Begin Data extract

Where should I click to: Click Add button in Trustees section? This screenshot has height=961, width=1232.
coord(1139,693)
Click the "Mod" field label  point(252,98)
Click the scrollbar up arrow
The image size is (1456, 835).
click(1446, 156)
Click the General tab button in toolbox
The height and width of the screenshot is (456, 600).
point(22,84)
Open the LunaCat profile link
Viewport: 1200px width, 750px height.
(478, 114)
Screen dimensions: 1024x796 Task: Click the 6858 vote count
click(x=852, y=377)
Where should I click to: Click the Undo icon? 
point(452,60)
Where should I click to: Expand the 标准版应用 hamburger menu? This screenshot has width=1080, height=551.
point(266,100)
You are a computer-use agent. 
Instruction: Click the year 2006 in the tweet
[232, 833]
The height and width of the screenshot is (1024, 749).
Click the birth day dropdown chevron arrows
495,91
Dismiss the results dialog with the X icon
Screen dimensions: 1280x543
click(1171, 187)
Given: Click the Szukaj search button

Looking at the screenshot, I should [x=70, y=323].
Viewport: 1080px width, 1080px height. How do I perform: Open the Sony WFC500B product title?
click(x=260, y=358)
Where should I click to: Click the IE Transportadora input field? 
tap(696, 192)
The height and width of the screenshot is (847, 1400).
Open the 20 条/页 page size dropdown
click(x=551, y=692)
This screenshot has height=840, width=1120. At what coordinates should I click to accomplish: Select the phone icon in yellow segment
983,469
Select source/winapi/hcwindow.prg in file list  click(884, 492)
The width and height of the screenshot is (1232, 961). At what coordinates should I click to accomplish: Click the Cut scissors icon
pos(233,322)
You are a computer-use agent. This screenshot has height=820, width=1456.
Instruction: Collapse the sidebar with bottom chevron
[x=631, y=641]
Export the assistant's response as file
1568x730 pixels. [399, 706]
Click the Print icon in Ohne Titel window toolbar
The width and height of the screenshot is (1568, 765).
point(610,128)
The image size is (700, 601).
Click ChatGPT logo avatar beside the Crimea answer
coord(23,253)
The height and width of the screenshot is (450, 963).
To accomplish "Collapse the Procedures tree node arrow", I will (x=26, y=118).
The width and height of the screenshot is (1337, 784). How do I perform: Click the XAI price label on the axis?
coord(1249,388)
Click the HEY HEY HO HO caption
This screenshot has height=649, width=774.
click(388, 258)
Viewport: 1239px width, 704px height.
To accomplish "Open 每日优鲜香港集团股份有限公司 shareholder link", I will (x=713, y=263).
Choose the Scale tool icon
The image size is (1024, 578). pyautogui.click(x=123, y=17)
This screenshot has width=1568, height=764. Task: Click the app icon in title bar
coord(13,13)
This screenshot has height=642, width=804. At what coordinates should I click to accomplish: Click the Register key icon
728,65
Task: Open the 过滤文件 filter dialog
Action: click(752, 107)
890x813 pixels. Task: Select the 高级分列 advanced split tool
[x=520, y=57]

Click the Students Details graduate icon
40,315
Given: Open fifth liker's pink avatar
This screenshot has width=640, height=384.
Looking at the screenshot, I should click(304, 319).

End Data extract

## Stated exercise
Rewrite these lines as a numbered list, leaving out any blank lines.

## Reply
1. Where should I click to: Click Add button in Trustees section? This screenshot has height=961, width=1232.
2. coord(1139,693)
3. Click the "Mod" field label  point(252,98)
4. Click the scrollbar up arrow
5. The image size is (1456, 835).
6. click(1446, 156)
7. Click the General tab button in toolbox
8. The height and width of the screenshot is (456, 600).
9. point(22,84)
10. Open the LunaCat profile link
11. Viewport: 1200px width, 750px height.
12. (478, 114)
13. Screen dimensions: 1024x796 Task: Click the 6858 vote count
14. click(x=852, y=377)
15. Where should I click to: Click the Undo icon? 
16. point(452,60)
17. Where should I click to: Expand the 标准版应用 hamburger menu? This screenshot has width=1080, height=551.
18. point(266,100)
19. You are a computer-use agent. 
20. Instruction: Click the year 2006 in the tweet
21. [232, 833]
22. The height and width of the screenshot is (1024, 749).
23. Click the birth day dropdown chevron arrows
24. 495,91
25. Dismiss the results dialog with the X icon
26. Screen dimensions: 1280x543
27. click(1171, 187)
28. Given: Click the Szukaj search button
29. Looking at the screenshot, I should [x=70, y=323].
30. Viewport: 1080px width, 1080px height. How do I perform: Open the Sony WFC500B product title?
31. click(x=260, y=358)
32. Where should I click to: Click the IE Transportadora input field? 
33. tap(696, 192)
34. The height and width of the screenshot is (847, 1400).
35. Open the 20 条/页 page size dropdown
36. click(x=551, y=692)
37. This screenshot has height=840, width=1120. At what coordinates should I click to accomplish: Select the phone icon in yellow segment
38. 983,469
39. Select source/winapi/hcwindow.prg in file list  click(884, 492)
40. The width and height of the screenshot is (1232, 961). At what coordinates should I click to accomplish: Click the Cut scissors icon
41. pos(233,322)
42. You are a computer-use agent. This screenshot has height=820, width=1456.
43. Instruction: Collapse the sidebar with bottom chevron
44. [x=631, y=641]
45. Export the assistant's response as file
46. 1568x730 pixels. [399, 706]
47. Click the Print icon in Ohne Titel window toolbar
48. The width and height of the screenshot is (1568, 765).
49. point(610,128)
50. The image size is (700, 601).
51. Click ChatGPT logo avatar beside the Crimea answer
52. coord(23,253)
53. The height and width of the screenshot is (450, 963).
54. To accomplish "Collapse the Procedures tree node arrow", I will (x=26, y=118).
55. The width and height of the screenshot is (1337, 784). How do I perform: Click the XAI price label on the axis?
56. coord(1249,388)
57. Click the HEY HEY HO HO caption
58. This screenshot has height=649, width=774.
59. click(388, 258)
60. Viewport: 1239px width, 704px height.
61. To accomplish "Open 每日优鲜香港集团股份有限公司 shareholder link", I will (x=713, y=263).
62. Choose the Scale tool icon
63. The image size is (1024, 578). pyautogui.click(x=123, y=17)
64. This screenshot has width=1568, height=764. Task: Click the app icon in title bar
65. coord(13,13)
66. This screenshot has height=642, width=804. At what coordinates should I click to accomplish: Click the Register key icon
67. 728,65
68. Task: Open the 过滤文件 filter dialog
69. Action: click(752, 107)
70. 890x813 pixels. Task: Select the 高级分列 advanced split tool
71. [x=520, y=57]
72. Click the Students Details graduate icon
73. 40,315
74. Given: Open fifth liker's pink avatar
75. This screenshot has width=640, height=384.
76. Looking at the screenshot, I should click(304, 319).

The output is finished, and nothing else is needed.